**Exercise:** Return, word for word, the part of the records that opens with the line containing "You are a computer-use agent. This" and closes with the line containing "Looking at the screenshot, I should (x=41, y=11).". Include both of those lines and nothing outside them.

Item-finding records
= = = = = = =

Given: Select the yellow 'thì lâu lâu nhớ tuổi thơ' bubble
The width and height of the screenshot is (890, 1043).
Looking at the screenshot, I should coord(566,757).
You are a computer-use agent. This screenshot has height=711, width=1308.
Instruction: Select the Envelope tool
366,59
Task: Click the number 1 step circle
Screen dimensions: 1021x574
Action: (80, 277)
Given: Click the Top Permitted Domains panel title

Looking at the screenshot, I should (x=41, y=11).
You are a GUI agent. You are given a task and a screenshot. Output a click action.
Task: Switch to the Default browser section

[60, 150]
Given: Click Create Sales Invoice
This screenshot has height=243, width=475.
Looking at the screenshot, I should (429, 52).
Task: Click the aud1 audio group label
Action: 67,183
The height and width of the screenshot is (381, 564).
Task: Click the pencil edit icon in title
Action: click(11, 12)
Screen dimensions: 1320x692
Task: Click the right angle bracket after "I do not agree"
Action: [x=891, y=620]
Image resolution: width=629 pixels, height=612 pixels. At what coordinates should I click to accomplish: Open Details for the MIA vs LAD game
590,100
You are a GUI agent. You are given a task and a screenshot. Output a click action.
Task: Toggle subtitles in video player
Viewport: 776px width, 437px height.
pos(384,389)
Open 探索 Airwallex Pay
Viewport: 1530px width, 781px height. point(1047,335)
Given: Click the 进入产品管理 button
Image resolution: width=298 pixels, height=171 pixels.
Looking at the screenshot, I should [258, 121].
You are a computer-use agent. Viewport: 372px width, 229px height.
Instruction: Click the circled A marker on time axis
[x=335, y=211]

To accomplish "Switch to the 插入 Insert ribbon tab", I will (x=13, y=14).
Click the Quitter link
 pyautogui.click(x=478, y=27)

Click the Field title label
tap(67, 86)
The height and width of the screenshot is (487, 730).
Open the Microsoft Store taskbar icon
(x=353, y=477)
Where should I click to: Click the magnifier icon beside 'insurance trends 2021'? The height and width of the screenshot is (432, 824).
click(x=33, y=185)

= = = = = = =

**The output:**
You are a computer-use agent. This screenshot has height=711, width=1308.
Instruction: Select the Envelope tool
366,59
Task: Click the number 1 step circle
Screen dimensions: 1021x574
Action: (80, 277)
Given: Click the Top Permitted Domains panel title

Looking at the screenshot, I should (x=41, y=11).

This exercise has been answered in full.